Stored items from a collection
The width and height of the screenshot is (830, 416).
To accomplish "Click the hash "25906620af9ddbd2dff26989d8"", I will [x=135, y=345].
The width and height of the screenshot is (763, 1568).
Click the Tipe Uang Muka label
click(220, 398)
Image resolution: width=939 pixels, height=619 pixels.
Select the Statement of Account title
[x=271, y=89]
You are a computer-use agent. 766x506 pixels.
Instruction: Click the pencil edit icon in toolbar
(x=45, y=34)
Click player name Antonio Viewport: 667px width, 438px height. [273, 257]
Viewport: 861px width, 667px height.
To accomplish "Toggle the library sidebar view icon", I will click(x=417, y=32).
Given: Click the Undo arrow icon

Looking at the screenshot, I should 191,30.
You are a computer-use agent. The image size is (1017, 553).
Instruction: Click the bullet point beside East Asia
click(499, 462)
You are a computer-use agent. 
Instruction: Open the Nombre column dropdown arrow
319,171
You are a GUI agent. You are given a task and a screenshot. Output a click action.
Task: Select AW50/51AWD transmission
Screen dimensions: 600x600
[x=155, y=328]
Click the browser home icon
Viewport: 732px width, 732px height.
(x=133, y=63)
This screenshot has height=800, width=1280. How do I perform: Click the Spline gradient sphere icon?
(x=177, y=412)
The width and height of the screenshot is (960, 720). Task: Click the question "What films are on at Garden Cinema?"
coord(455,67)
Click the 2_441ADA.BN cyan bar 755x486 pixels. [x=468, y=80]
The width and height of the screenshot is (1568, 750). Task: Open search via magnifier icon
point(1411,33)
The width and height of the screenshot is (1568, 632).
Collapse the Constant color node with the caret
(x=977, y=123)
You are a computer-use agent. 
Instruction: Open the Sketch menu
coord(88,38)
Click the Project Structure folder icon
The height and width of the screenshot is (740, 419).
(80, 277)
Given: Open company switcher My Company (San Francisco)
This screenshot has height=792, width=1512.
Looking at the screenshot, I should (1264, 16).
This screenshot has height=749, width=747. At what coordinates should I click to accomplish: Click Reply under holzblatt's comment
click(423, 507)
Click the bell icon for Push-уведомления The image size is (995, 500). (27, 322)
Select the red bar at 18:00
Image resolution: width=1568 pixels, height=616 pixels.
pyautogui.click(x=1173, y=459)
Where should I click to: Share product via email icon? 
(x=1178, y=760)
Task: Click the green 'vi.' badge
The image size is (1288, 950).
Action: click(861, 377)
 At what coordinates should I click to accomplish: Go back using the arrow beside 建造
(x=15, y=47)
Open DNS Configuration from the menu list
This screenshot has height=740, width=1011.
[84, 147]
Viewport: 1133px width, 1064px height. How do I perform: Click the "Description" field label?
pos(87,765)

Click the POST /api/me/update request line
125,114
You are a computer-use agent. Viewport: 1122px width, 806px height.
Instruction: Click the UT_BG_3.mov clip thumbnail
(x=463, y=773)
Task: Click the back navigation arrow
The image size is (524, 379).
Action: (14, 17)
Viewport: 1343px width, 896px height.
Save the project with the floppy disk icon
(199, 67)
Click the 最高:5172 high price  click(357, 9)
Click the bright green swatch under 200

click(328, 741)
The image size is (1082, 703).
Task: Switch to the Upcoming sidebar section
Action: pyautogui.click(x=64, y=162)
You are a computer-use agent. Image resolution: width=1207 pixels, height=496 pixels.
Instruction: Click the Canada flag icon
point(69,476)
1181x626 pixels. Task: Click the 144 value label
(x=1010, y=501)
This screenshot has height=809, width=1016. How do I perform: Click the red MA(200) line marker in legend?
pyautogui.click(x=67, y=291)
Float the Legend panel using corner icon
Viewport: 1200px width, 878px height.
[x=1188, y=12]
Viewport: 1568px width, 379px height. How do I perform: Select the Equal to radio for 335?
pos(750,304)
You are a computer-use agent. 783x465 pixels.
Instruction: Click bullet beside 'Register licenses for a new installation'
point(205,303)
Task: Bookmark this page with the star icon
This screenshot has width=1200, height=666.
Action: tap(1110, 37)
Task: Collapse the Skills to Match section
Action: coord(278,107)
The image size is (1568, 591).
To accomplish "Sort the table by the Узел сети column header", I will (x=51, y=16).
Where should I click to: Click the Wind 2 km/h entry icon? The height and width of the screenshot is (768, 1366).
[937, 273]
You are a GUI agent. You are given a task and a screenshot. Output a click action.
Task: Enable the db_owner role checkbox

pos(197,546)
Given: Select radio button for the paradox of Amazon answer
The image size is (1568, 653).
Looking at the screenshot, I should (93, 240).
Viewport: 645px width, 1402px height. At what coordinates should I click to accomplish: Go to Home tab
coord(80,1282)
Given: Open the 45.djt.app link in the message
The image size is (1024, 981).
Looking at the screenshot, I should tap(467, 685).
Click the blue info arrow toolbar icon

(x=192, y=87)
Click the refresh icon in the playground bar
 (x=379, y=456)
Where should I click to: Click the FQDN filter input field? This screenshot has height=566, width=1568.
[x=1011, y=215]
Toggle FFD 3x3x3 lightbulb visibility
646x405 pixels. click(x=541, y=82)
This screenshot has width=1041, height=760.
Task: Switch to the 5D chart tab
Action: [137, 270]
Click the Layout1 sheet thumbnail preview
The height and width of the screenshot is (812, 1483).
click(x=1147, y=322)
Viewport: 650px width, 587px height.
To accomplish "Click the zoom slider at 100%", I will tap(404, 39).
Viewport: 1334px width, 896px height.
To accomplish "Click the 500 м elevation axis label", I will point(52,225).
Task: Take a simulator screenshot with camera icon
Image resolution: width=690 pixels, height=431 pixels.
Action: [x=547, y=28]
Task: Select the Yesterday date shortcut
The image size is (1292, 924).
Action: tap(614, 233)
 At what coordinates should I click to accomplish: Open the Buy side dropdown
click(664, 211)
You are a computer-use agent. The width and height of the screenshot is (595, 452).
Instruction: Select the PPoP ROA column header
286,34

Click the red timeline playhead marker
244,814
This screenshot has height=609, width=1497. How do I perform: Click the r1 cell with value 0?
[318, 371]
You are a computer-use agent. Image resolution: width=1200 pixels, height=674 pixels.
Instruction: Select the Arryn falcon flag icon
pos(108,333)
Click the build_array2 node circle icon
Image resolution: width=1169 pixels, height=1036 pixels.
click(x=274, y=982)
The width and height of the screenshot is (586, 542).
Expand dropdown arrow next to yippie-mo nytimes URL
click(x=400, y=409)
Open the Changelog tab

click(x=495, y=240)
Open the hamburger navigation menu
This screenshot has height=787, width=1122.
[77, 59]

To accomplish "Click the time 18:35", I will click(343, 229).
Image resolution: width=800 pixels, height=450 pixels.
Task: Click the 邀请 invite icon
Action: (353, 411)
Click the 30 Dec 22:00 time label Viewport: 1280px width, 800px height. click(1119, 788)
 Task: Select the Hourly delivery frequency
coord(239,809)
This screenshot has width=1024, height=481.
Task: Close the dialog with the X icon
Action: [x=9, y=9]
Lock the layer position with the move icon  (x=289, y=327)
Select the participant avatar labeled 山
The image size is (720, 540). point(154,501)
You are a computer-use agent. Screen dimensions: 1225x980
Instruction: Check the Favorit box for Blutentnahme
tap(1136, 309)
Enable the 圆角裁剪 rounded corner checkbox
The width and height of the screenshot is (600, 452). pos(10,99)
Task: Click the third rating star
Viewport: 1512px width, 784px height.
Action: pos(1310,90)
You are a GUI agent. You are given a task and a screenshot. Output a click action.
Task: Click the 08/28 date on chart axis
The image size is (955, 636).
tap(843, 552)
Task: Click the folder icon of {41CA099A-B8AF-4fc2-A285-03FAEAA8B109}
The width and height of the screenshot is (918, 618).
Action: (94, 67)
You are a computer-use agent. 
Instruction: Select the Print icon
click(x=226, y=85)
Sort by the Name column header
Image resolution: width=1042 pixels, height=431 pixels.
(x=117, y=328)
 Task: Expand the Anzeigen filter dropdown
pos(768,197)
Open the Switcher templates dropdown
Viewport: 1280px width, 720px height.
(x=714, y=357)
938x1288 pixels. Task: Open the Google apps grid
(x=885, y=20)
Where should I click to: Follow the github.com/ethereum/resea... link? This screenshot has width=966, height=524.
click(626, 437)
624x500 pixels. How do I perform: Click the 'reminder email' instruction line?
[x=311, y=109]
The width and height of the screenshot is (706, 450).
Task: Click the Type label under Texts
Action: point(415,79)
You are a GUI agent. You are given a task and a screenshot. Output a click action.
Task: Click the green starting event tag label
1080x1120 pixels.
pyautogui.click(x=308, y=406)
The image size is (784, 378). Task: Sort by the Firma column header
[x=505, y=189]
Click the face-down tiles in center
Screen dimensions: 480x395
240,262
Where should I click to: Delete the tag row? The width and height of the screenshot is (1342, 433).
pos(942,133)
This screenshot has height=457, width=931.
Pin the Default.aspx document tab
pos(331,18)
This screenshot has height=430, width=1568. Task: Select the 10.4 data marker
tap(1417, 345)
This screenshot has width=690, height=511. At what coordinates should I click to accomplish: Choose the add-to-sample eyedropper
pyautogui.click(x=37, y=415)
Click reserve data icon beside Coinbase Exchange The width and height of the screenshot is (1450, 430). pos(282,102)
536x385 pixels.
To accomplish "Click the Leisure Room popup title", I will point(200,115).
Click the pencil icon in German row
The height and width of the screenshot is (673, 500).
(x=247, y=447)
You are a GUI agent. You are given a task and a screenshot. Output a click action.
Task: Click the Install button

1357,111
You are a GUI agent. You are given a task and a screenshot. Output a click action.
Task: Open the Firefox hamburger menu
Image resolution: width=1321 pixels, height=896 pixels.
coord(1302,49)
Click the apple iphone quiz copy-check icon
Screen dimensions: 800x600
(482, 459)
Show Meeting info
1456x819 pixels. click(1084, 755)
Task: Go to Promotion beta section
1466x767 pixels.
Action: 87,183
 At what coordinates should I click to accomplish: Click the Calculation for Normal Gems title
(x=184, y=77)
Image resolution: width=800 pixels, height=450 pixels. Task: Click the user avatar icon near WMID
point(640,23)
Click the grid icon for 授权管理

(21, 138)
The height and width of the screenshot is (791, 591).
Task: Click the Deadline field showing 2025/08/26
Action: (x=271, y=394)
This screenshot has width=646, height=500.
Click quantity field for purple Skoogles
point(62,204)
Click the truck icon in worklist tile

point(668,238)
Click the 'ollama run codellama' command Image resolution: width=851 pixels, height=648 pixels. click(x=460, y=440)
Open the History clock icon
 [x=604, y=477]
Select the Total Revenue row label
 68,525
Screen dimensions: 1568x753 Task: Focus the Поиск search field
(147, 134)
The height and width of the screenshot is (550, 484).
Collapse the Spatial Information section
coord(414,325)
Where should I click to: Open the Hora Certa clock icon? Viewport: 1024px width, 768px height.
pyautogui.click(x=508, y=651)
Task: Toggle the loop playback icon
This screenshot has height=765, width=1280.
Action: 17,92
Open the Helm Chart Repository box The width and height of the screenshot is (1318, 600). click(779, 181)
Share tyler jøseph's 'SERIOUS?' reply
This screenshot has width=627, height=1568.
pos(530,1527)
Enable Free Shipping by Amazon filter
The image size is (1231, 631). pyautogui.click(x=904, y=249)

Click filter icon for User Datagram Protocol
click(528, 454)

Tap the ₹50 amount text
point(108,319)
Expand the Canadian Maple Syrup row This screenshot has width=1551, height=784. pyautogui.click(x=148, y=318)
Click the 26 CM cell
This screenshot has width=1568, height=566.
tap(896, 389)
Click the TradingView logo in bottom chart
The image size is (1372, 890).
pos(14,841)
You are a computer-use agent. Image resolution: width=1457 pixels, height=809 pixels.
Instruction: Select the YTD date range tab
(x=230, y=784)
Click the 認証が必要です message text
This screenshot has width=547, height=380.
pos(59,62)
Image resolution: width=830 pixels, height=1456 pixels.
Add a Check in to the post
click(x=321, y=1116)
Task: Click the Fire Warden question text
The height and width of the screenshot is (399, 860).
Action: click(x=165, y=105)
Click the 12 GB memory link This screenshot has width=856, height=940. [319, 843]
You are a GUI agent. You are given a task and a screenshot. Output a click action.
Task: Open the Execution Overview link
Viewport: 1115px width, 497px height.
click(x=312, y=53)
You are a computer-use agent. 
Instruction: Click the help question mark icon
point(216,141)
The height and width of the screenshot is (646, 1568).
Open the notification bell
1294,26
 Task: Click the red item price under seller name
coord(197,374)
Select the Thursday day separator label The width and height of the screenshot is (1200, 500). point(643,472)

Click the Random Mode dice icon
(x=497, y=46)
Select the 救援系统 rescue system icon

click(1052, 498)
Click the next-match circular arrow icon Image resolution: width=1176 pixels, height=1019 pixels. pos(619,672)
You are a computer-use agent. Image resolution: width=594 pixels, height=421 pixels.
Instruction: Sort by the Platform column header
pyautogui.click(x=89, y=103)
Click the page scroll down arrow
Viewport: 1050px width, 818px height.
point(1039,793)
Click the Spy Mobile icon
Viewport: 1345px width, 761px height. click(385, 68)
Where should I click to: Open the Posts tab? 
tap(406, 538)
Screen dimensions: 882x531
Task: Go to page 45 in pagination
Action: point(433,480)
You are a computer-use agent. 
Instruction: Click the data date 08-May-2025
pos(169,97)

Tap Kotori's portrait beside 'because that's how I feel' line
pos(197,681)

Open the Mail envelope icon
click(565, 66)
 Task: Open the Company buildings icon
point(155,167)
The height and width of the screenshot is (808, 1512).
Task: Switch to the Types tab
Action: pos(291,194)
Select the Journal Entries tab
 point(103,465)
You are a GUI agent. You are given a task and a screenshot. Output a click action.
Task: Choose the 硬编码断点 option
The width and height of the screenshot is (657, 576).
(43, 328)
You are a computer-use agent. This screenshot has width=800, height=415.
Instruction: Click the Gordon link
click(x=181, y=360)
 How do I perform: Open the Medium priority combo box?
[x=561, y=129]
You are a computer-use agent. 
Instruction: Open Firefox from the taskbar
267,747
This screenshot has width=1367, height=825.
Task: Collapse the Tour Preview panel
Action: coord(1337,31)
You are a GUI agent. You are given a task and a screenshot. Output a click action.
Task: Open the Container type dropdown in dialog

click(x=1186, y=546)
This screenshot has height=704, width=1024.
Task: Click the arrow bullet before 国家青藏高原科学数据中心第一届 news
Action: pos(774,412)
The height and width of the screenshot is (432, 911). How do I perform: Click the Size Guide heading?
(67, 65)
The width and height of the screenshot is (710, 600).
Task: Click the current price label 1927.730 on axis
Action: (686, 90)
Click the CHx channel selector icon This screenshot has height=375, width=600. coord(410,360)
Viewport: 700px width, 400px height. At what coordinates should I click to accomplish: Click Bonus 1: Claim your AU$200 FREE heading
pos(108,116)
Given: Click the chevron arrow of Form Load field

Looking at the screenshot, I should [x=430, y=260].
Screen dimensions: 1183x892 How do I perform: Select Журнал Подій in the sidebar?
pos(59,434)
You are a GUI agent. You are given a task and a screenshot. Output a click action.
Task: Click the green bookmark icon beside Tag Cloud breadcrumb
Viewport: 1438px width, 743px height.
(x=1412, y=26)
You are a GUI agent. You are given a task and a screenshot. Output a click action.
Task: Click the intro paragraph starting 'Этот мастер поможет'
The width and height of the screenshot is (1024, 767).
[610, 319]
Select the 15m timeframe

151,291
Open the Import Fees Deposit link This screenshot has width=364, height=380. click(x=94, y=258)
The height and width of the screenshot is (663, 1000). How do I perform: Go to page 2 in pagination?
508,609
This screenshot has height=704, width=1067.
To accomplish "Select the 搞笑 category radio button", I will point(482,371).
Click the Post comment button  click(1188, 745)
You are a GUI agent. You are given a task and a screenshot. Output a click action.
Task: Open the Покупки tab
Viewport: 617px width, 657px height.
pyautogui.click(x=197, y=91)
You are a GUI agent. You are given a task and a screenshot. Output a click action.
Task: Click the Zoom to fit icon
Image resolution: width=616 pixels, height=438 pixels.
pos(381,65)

## AIM OF THE TASK
Your answer should consist only of the lines above between the line holding "Click the bright green swatch under 200" and the line holding "Given: Select radio", inclusive, each transcribed exactly.

## RESPONSE FOR THIS EXERCISE
Click the bright green swatch under 200

click(328, 741)
The image size is (1082, 703).
Task: Switch to the Upcoming sidebar section
Action: pyautogui.click(x=64, y=162)
You are a computer-use agent. Image resolution: width=1207 pixels, height=496 pixels.
Instruction: Click the Canada flag icon
point(69,476)
1181x626 pixels. Task: Click the 144 value label
(x=1010, y=501)
This screenshot has height=809, width=1016. How do I perform: Click the red MA(200) line marker in legend?
pyautogui.click(x=67, y=291)
Float the Legend panel using corner icon
Viewport: 1200px width, 878px height.
[x=1188, y=12]
Viewport: 1568px width, 379px height. How do I perform: Select the Equal to radio for 335?
pos(750,304)
You are a computer-use agent. 783x465 pixels.
Instruction: Click bullet beside 'Register licenses for a new installation'
point(205,303)
Task: Bookmark this page with the star icon
This screenshot has width=1200, height=666.
Action: tap(1110, 37)
Task: Collapse the Skills to Match section
Action: coord(278,107)
The image size is (1568, 591).
To accomplish "Sort the table by the Узел сети column header", I will (x=51, y=16).
Where should I click to: Click the Wind 2 km/h entry icon? The height and width of the screenshot is (768, 1366).
[937, 273]
You are a GUI agent. You are given a task and a screenshot. Output a click action.
Task: Enable the db_owner role checkbox

pos(197,546)
Given: Select radio button for the paradox of Amazon answer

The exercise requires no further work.